I’ve loved word games since I was a kid. My grandmother introduced me to word find puzzles when I was probably in 3rd or 4th grade. They seemed like treasure hunts to me. Eventually, crossword puzzles usurped word finds (although I would never scorn them), and Scrabble was admitted to my list of favorite games. But for some reason, I’m very late to the Wordle craze. I didn’t start playing until 19 days ago. Why start playing now? Because Mary Lee challenged the Inklings to write a Wordy 30 for our October challenge! According to Mary Lee, “a Wordy 30 is a poem using exactly 30 letters. Each line should have the same number of letters. Each line should use one word. You might have 6 lines with 5 letters in each line (like Wordle), or 5 x 6, 3 x 10, 10 x 3, 15 x 2, 2 x 15, 30 x 1, or (most unlikely) 1 x 30. Have…fun???”

Don’t you love those question marks? Playing Wordle is fun. Writing poetry is fun (mostly). Writing a Wordy 30? Not so much.

For my first attempts, I stuck to five letter words. It was challenging to find six words with the right letter count that worked together in a meaningful way. Talk about a treasure hunt! After a few false starts, I decided this draft wasn’t terrible.

cloud
shape
ideas
arise
heart 
bloom

But I didn’t love it. Then, last weekend, as I worked on my latest knitting project, inspiration struck. Realizing I didn’t have to use five letter words, I came up with this:

skeins
unwind
needle
weaves
warmth

Draft, © Catherine Flynn, 2022

Easter warmth I knit for Hazel

Please be sure to visit my fellow Inklings to see their Wordy 30s:

Mary Lee Hahn @ A(nother) Year of Reading
Molly Hogan @ Nix the Comfort Zone
Linda Mitchell @ A Word Edgewise
Heidi Mordhorst @ My Juicy Little Universe
Margaret Simon @ Reflections on the Teche

Then be sure to visit Sarah Grace Tuttle for the Poetry Friday Roundup. Do try your hand at Wordle, if you haven’t already. You never know; it just might inspire a poem or two!

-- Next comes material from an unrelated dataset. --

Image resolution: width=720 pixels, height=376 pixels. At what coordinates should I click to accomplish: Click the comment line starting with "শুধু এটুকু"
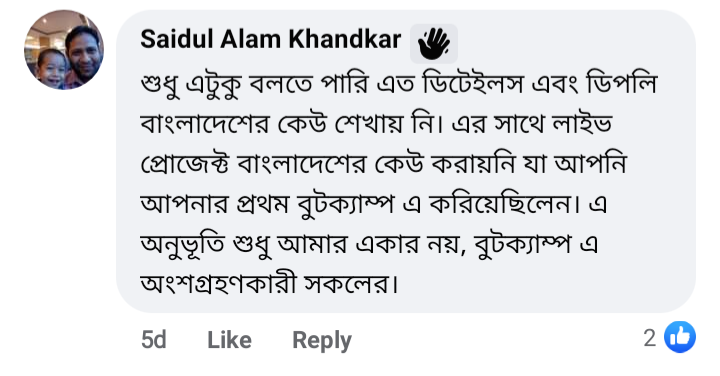click(x=399, y=85)
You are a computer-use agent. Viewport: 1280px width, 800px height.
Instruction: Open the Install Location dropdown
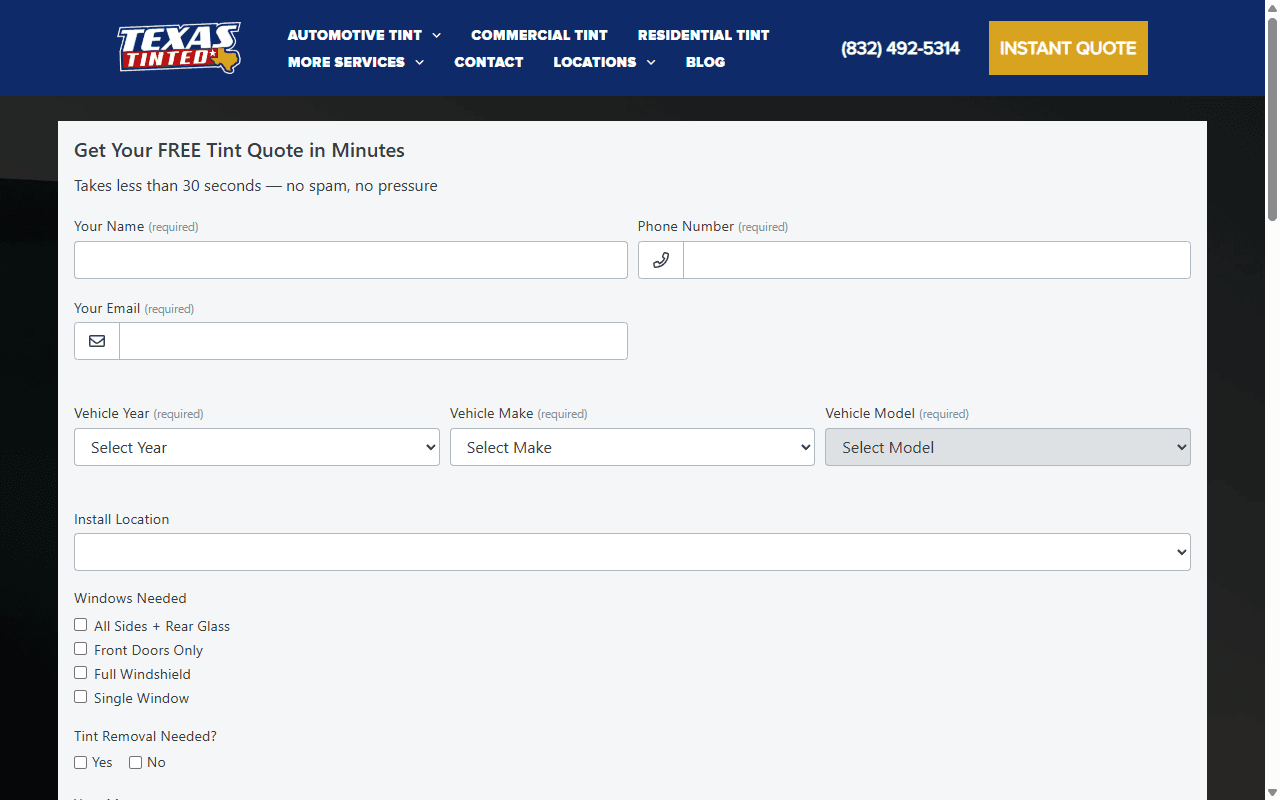tap(632, 552)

13 thoughts on “Poetry Friday: Wordy Thirty

  1. Hi Catherine! I have been away too much. I try to read and catch up but I know I miss way too much poetic gold. I love your knitting poem. “needles weave warmth”…. you came up with a good one. I have never played Wordle. If I had extra time I’d be reading PF posts to catch up. That sweater is darling. Your sweet grandgirl is so lucky. With your guidance here, I might attempt a Wordy 30 poem. Thanks, Mary Lee.

    Liked by 1 person

  2. Perfect! “needle weaves warmth”. I finished a crochet blanket for my youngest daughter’s baby coming in December. A just right poem to go with it.

    Liked by 1 person

  3. Catherine, I love your knitting poem! And, the juxtaposition of the sweater next to a nest had me applying the same poem to a bird weaving a nest as well, with a beak for a needle (or maybe with pine needles). Lovely imagery all around! Thank you for sharing. 🙂

    Liked by 1 person

  4. Catherine, your little grandgirl is a lucky one to have such a beautiful sweater knitted by you. This sweater looks like it belong in one of those posh children boutiques. Your Wordy 30 fits just right as the sweater must have for Easter.

    Liked by 1 person

  5. One of the things I love about form poetry–or any poem challenge–is the way you have to think sideways or inside out to get to the “answer.” You don’t solve the challenge a certain way, like in Wordle, but you solve it in some way when you get that “click,” like of needles knitting bunny warmth. Beautiful!

    Liked by 1 person

  6. This is wonderful, Catherine, and I would like to repeat what Mary Lee said and would like to claim I said it first. It would be a lie, but still, that’s what I would like! lol I adore “needles weave warmth” and that sweater is unbelievably cute. Great response to the prompt!